Mit dem fortschreitenden Ausbau der Offshore-Windenergie ist neben dem anspruchsvollen Bau der Windenergieanlagen selbst auch der nicht minder anspruchsvolle Anschluss an das Onshore-Übertragungsnetz erforderlich. Für diesen Anschluss sind in der Regel eine Seekabelverlegung sowie eine Landkabelverlegung bis zu einem Einspeisepunkt notwendig. 

Die langen Planungs- und Genehmigungsverfahren stellen hierbei die zum Anschluss der Offshore-Windparks verpflichteten Netzbetreiber vor große Probleme und sind ein Hemmschuh für potenzielle Investoren. Denn die Auflagen aus Umweltschutz- und Anliegerbelangen sowie Auflagen der Länder, Kreise und Kommunen müssen bei so einer Maßnahme unter einen Hut gebracht werden.

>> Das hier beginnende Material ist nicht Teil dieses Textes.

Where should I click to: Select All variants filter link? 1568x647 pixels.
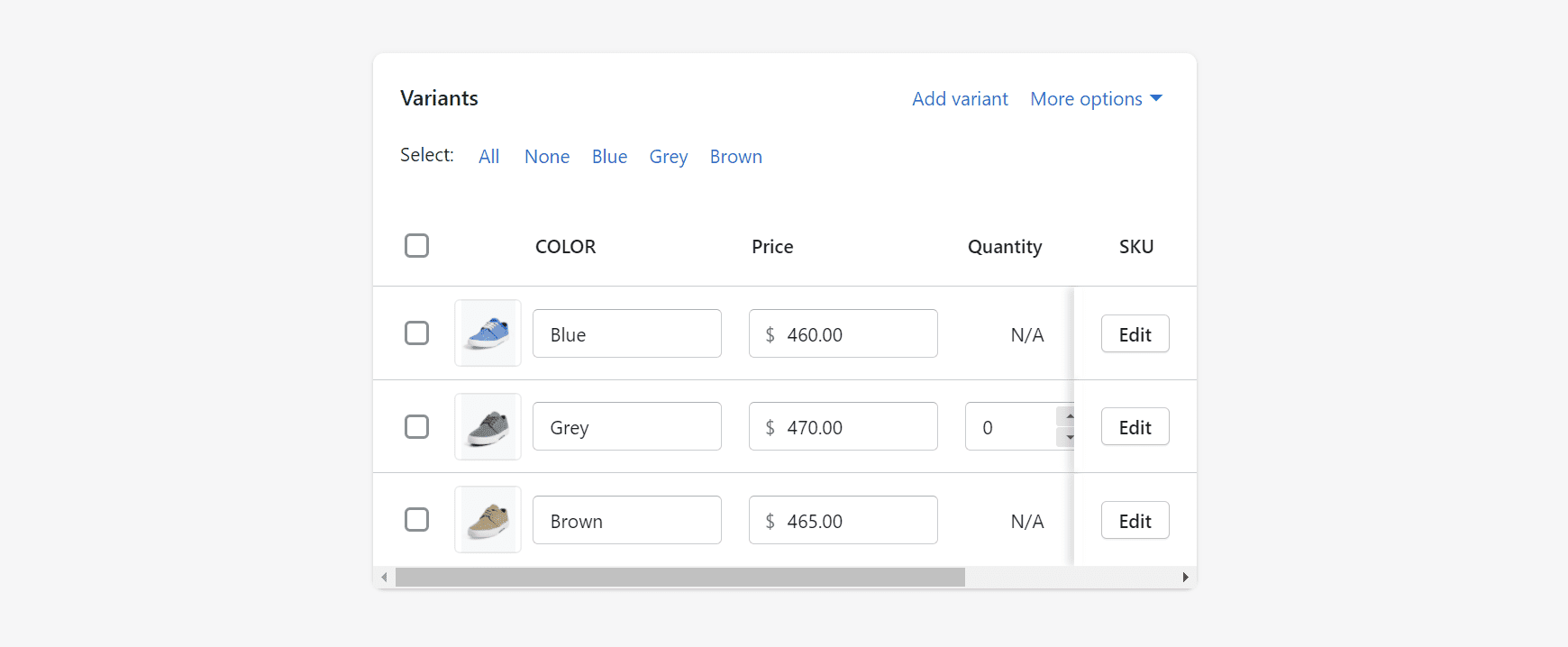point(488,157)
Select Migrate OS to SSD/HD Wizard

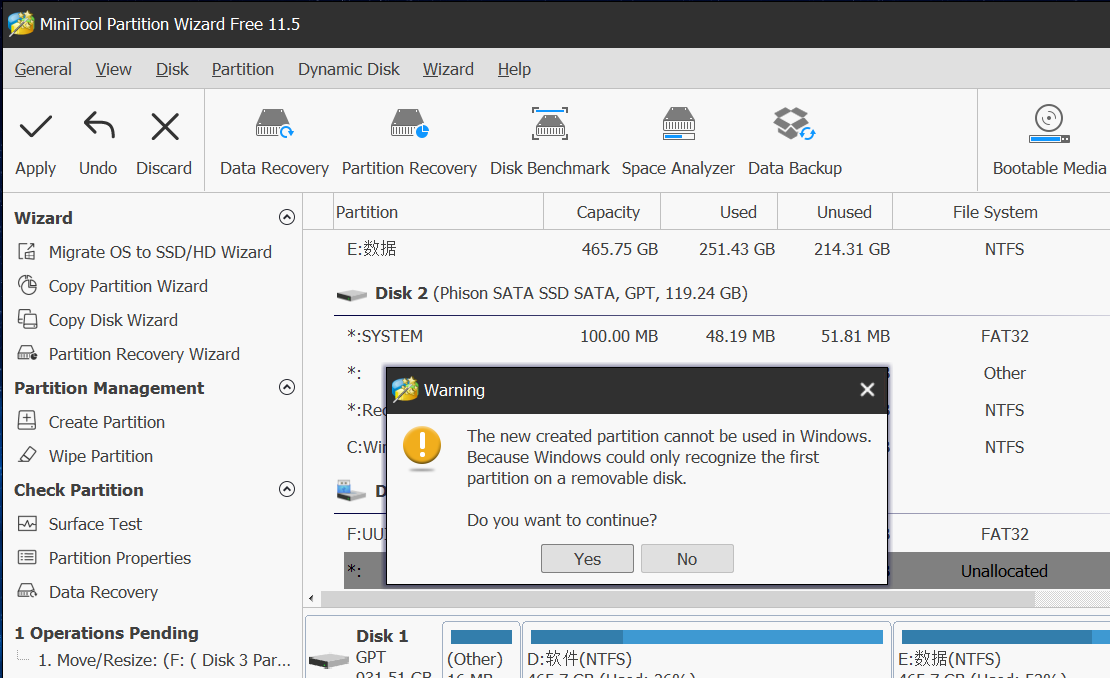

Die rbv-Nachrichten-Redaktion sprach über dieses Thema mit Dipl.-Ing. Norbert Scheffler, Fachbereichsleiter Ortsversorgung bei der Bohlen & Doyen Bauunternehmung GmbH, Wiesmoor, der im Gespräch seine Erfahrungen aus Sicht eines Leitungsbauunternehmens schildert.

rbv-Nachrichten: Mit welchen Behinderungen müssen sich Leitungsbau-unternehmen bei der Ausführung von Landkabelverlegungsmaßnahmen aufgrund mangelnder oder auch baubegleitender Planung einstellen?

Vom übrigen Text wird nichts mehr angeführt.